The stock closed at 3.07 euros on Monday, 50% above the price of a make-or-break capital raising a year ago that cost Italian taxpayers 1.6 billion euros, after they had already shouldered the bulk of an 8 billion euro rescue in 2017.

Monday’s sale, which a person involved in the deal said brought international investment funds into MPS’ shareholder base, stands in sharp contrast with the difficulties the bank faced to raise cash a year ago, with the state itself covering nearly two thirds of that cash call.

Chief Executive Luigi Lovaglio used that money to fund thousands of voluntary staff departures, bolstering income through cost cuts.

With rising interest rates driving Italian banks’ profits to record highs, MPS has forecast net income will top 1.1 billion euros this year.

Further improving the bank’s prospects, favourable court rulings in recent weeks have prompted MPS to downgrade to “remote” any legal risks stemming from lawsuits that have forced it set aside large sums against damage claims.


BofA Securities, Jefferies and UBS Europe coordinated the accelerated bookbuilding for the stake sale, the Treasury said in a statement.

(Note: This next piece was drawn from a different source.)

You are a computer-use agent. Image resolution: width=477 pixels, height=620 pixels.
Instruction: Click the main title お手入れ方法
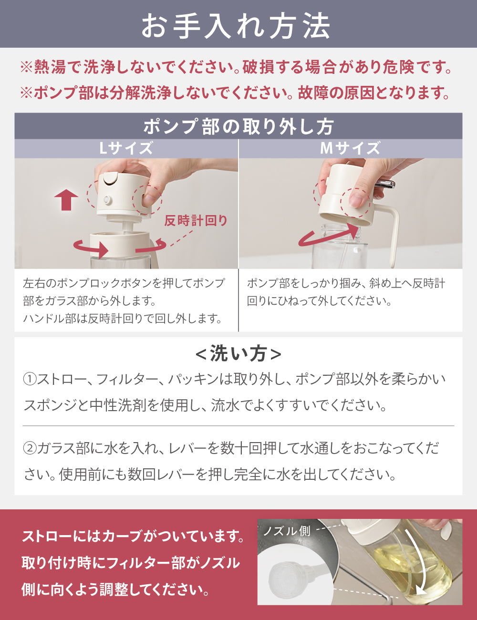236,26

As part of the transaction, Rome committed not to sell more shares on the market for 90 days without the consent of the global coordinators, it added.

Commitments Italy agreed with European Union competition authorities at the time of the bailout bind Rome to eventually sell its entire stake in the bank. Monday’s transaction, when settled, will reduce the stake to 39%.

Reuters was first to report in May that the Treasury was open to cutting its stake via a share sale on the market if conditions were favourable, as long as any significant new investor managed the holding in line with the national interest.

Economy Minister Giancarlo Giorgetti and Prime Minister Giorgia Meloni have repeatedly said the government would try to increase competition among banks with the privatisation of MPS.

This has raised the prospect of a potential deal with other mid-sized peers, namely Banco BPM and BPER Banca, Italy’s third and fourth largest banks respectively.

Both banks have denied any interest in MPS. Two years ago heavyweight UniCredit sank the government’s privatisation efforts, forcing Rome to seek more time from the EU.

The stake sale is seen as giving Italy more flexibility to pursue a long-term solution for MPS via a merger with a rival, after negotiations with UniCredit were complicated by an impending re-privatisation deadline.